No one doubted that such an occasion was proper, if not long overdue. The city already had statues of Bobby Orr, Larry Bird, Red Auerbach and a tunnel named for Ted Williams. Then first-year Celtics coach Brad Stevens attended the ceremony and observed, that Russell is "the greatest winner of all time in the history of team sports.”
That November day came to mind when I read a column this week by my friend and former Boston Globe colleague, Dan Shaughnessy, who now feels Tom Brady has eclipsed Russell, Orr and anyone else to play professional sports in Boston. (This after a distinctly un-Brady like game in Super Bowl LIII, although the result was familiar.) I send out a tweet saying, “Nope. Russell is. Sorry Dano” and my Twitter notifications exploded. (I am just slightly behind Katy Perry in Twitter followers.)
Not to diminish anything Brady has done — he has a strong case as the best professional football player of all time — but, I’m sorry, no one surpasses Russell. Not in Boston — or, for that matter, anywhere else.
It’s really pretty easy. Why do Brady and everyone else play the games they play? They play to win. That may sound simplistic, but it’s true. The elite don’t play for personal awards or recognition. They play to win. Auerbach would concur. So would Bill Belichick. So, I suspect, would Brady.
Which brings us back to the man that Stevens accurately called “the greatest.” Shaughnessy acknowledges that Russell was “the greatest winner in the history of American sports.” Last I checked, football was an American sport. And while Brady has done what no other NFL quarterback has done, he in no way approaches Russell as the consummate winner.
I know. People will argue that Russell did it in a smaller league, which is true. But he also regularly played against Wilt Chamberlain, Jerry West, Oscar Robertson and Elgin Baylor. It is not Russell’s fault that the NBA was much smaller then, or that the Celtics needed to win only a couple playoff series. How many playoff games do the Patriots need to win a Super Bowl?
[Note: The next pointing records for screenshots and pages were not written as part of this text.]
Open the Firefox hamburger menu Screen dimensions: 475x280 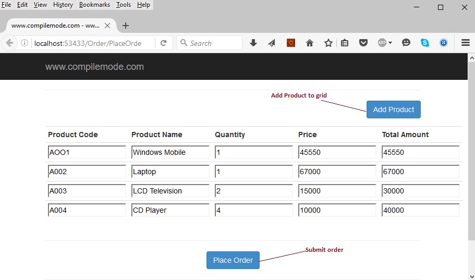click(x=466, y=43)
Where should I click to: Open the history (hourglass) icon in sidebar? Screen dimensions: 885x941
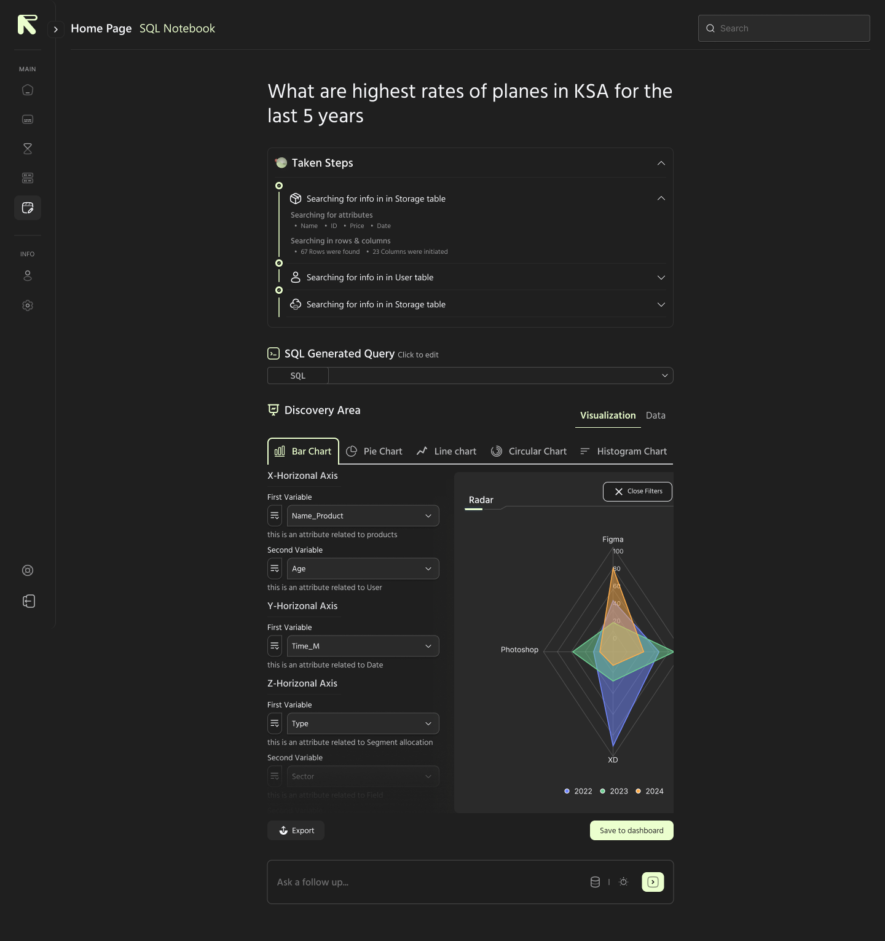[27, 148]
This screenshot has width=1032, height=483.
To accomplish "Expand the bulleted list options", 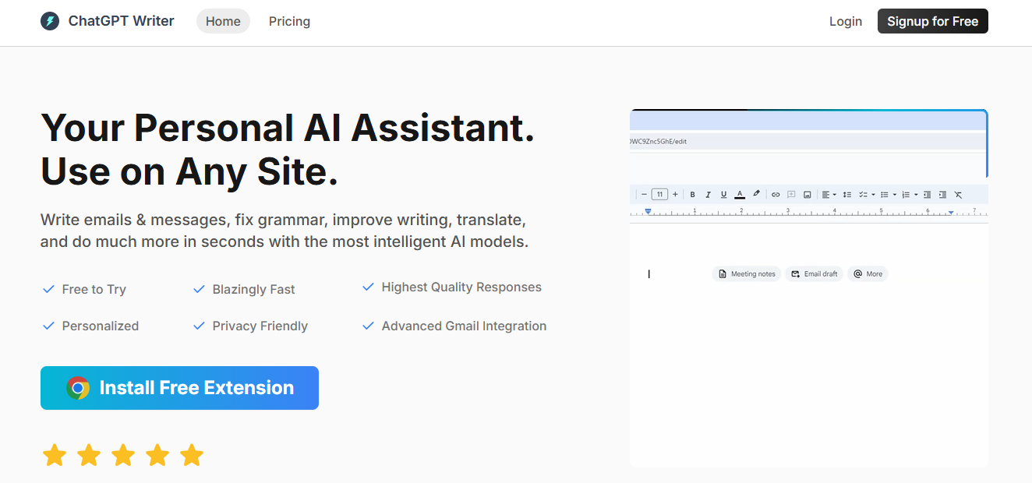I will click(x=895, y=195).
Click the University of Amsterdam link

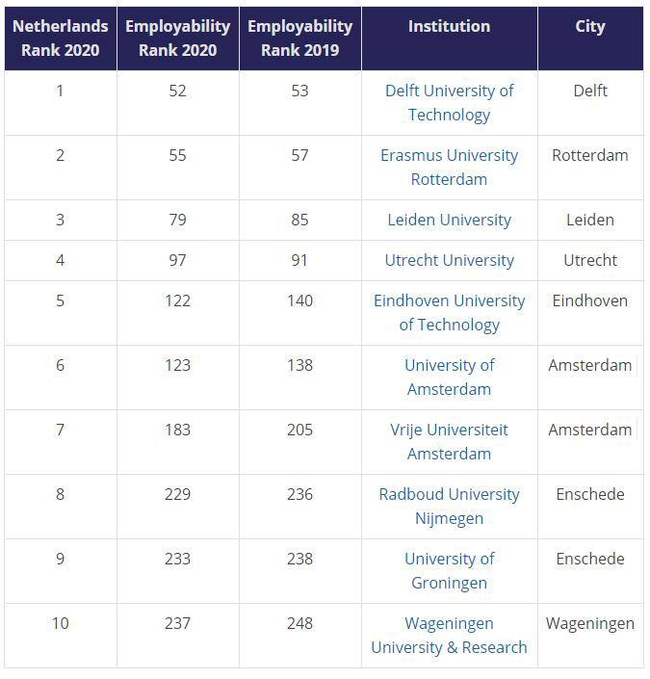tap(449, 377)
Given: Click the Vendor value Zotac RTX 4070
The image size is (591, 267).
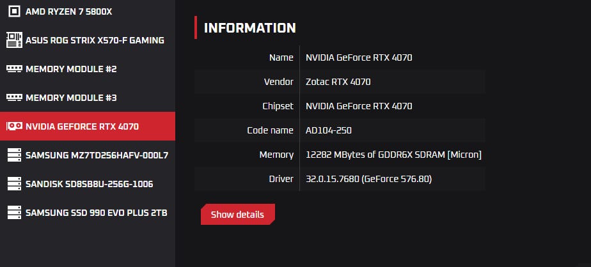Looking at the screenshot, I should click(x=338, y=82).
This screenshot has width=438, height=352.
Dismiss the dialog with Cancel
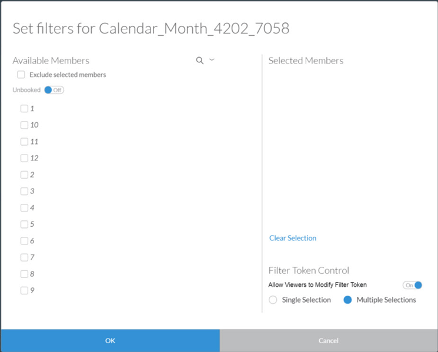(x=329, y=341)
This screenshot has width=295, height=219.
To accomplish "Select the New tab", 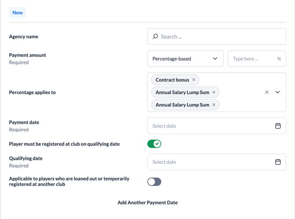I will click(x=18, y=12).

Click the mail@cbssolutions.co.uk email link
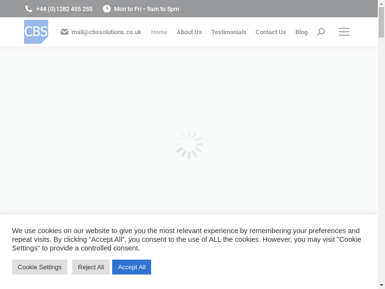tap(106, 32)
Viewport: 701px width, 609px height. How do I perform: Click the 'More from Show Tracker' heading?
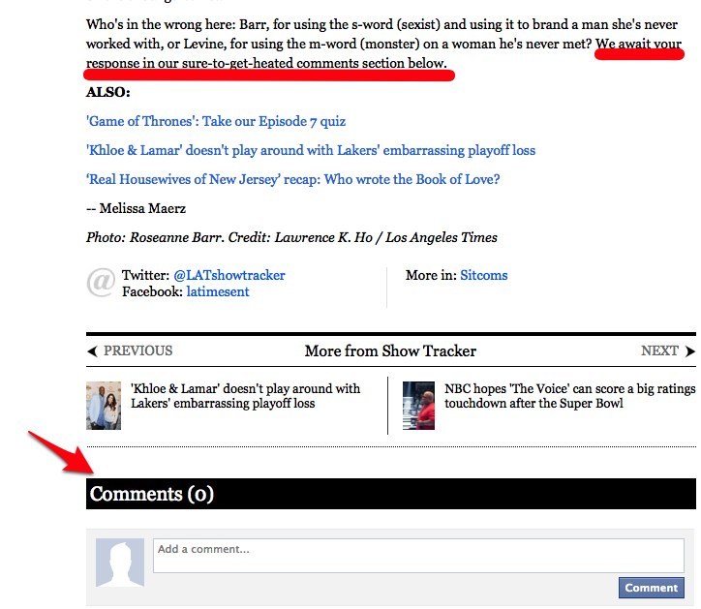tap(390, 351)
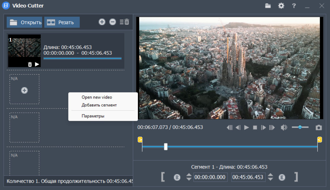
Task: Choose 'Добавить сегмент' in context menu
Action: (x=99, y=105)
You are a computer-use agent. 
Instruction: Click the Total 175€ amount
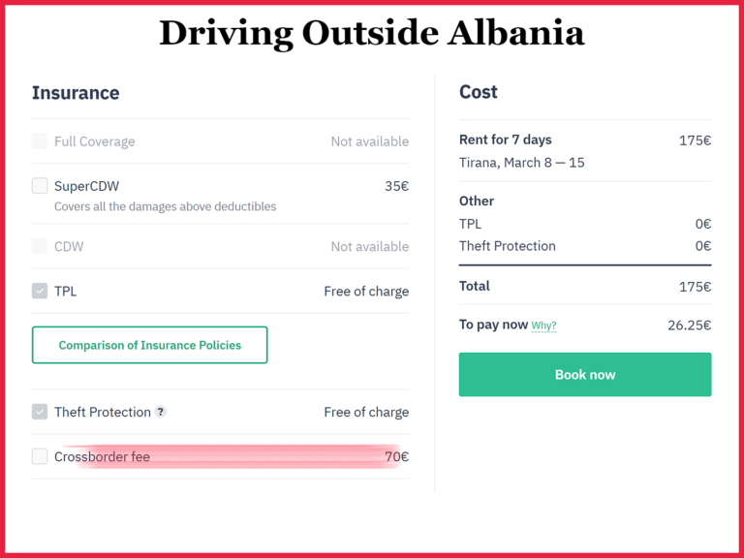coord(696,287)
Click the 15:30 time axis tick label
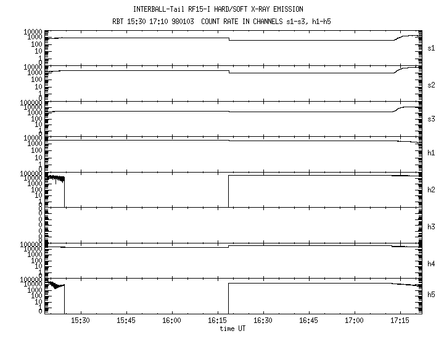This screenshot has width=444, height=339. (x=80, y=321)
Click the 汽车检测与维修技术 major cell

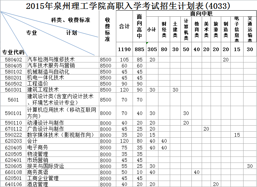62,60
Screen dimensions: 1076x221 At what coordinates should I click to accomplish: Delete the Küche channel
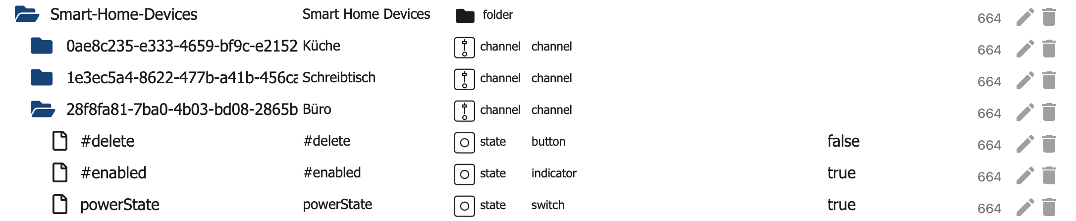1049,49
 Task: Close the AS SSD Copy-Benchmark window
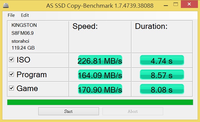click(189, 4)
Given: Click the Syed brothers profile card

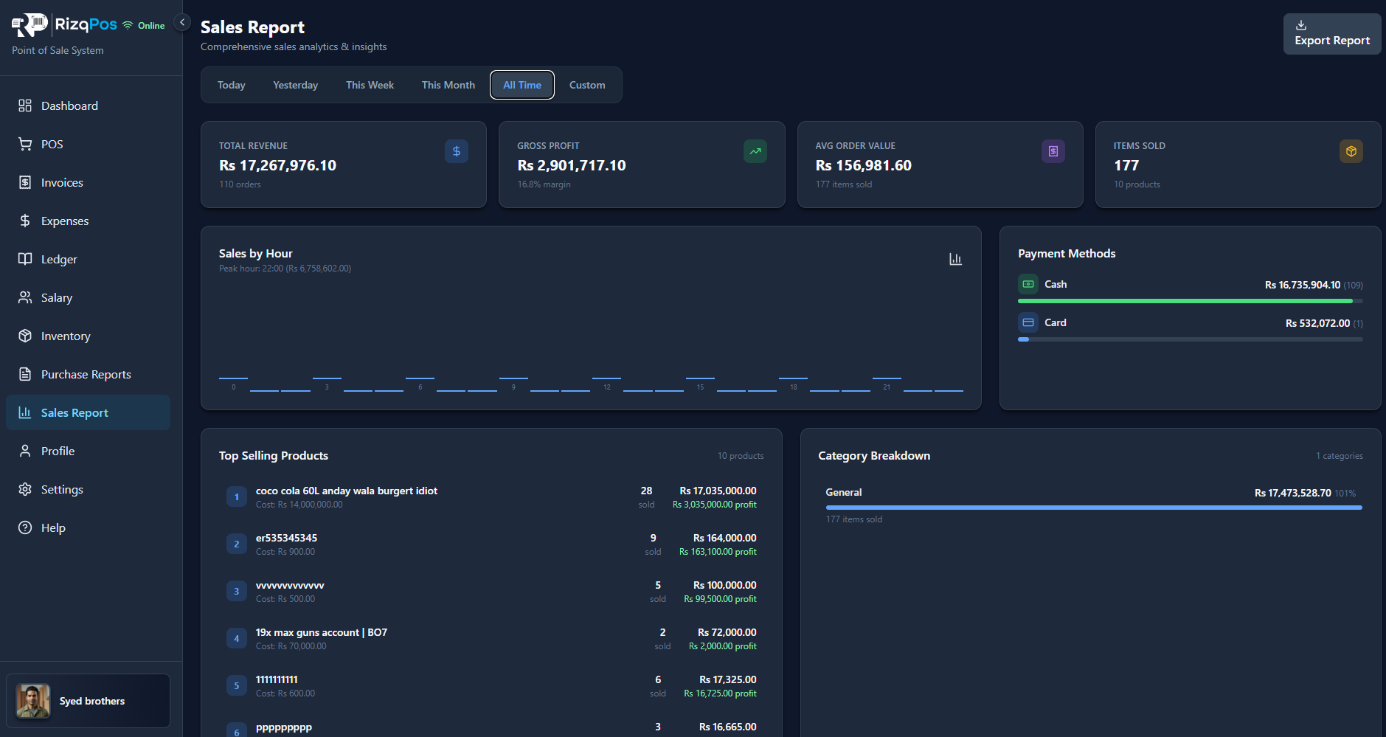Looking at the screenshot, I should pyautogui.click(x=88, y=701).
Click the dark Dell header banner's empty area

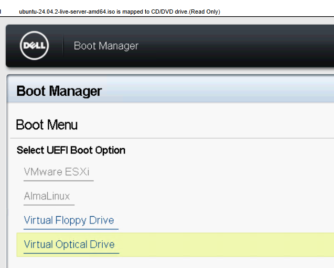(236, 46)
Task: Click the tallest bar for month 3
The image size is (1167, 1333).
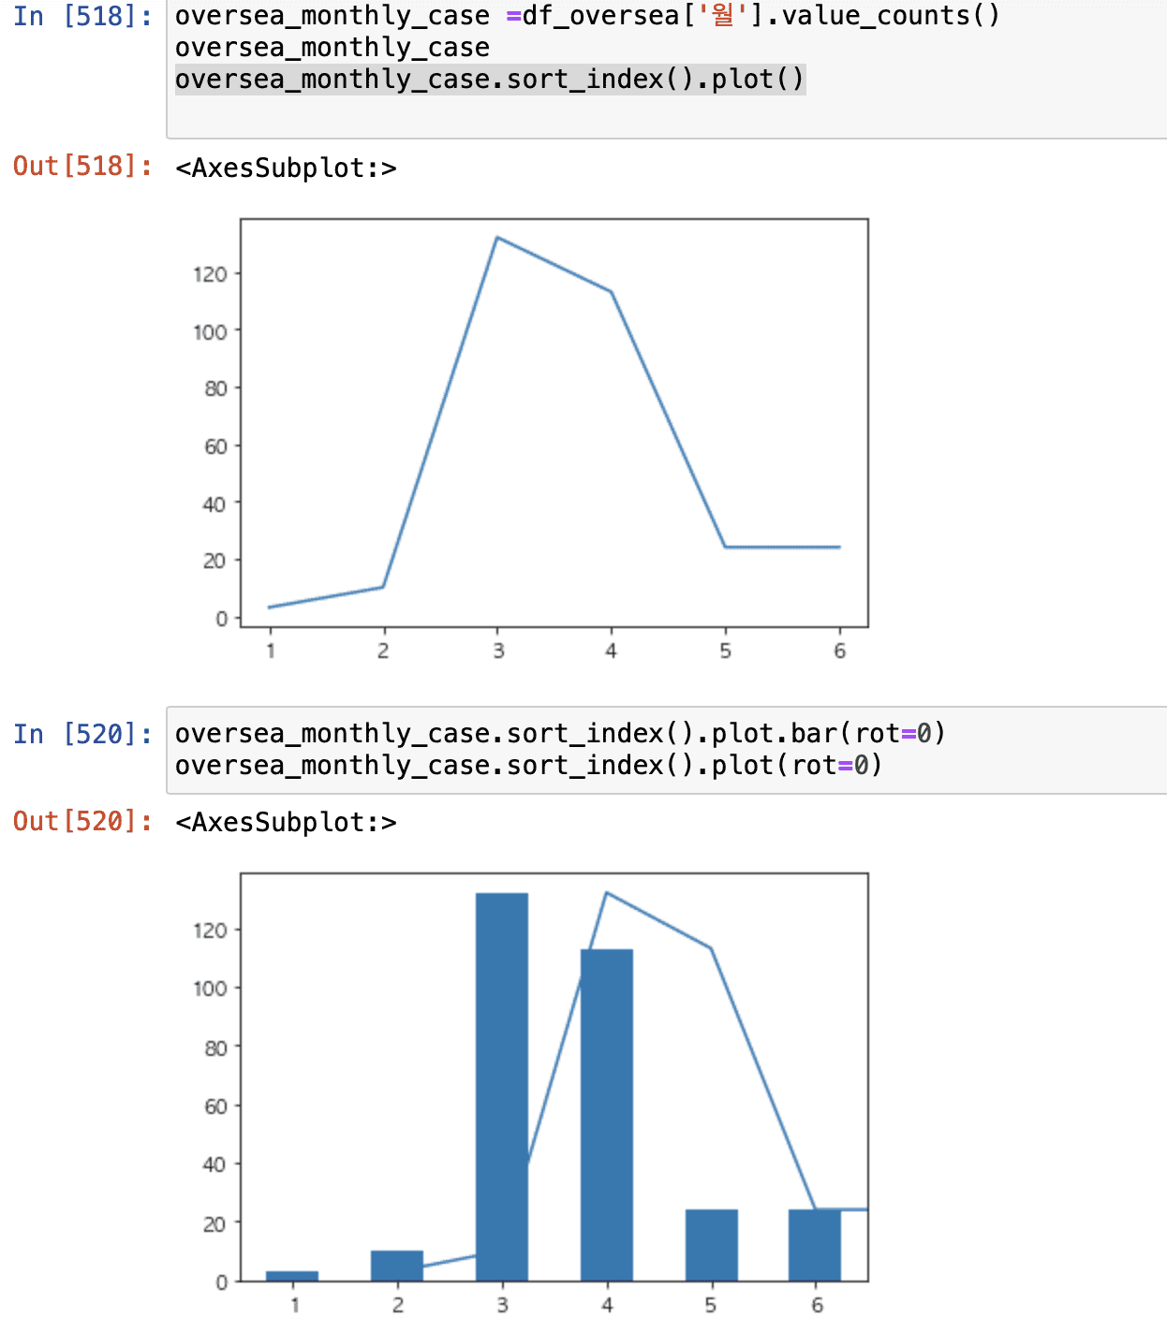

Russell’s consistency as a winner is astounding. No other team athlete — not Brady, not Michael Jordan — comes close. There are a number of statistics that speak to Russell’s dominance, but my favorite is 21-0. That’s the record of teams he anchored in what I like to call “Loser Goes Home” games. That would include series-deciding games in the NBA as well as his play in leading the University of San Francisco to two straight NCAA titles and Uncle Sam’s 1956 Olympic squad to gold in Melbourne. Of those 21 victories, 11 were NBA playoff games, 10 Game 7’s and one Game 5.
But those are just singular events. Russell’s brilliance led the Celtics to eight consecutive NBA titles and 11 in 13 years. The last three years he did it as a player- coach, winning two championships with an aging, underdog team which did what no other NBA team had done — win a playoff series after trailing 3-1, with Games 5 and 7 on the road.
Russell, like Orr, changed the way his sport was played. Russell focused on defense, rebounding, passing and shot-blocking, where he mastered the art of not only blocking the shot, but keeping the ball in play. Until Russell came along, those were seen as secondary assets to offense and scoring. He was a superb athlete, having been a high jumper in college. His combination of speed, athleticism and, above all, intelligence was unmatched. He didn’t neatly fit into any pre-conceived mold but he sure set one. He rarely came out of games.
And yes, Auerbach deserves credit for recognizing this in Russell. Belichick gets the same for recognizing it in Brady as well. It’s the je ne sais quoi that the great ones possess. Orr had it. Russell had it. Brady has it. The coaches cultivated it.
But no one accomplished what Russell did. He won and he changed the game he played. His record of success will likely go unmatched.
Brady will get his statue. He deserves it. He will probably retire (at some point, we think) as the winningest quarterback in NFL history. But the greatest athlete in Boston professional sports history? Nope. It’s Russell.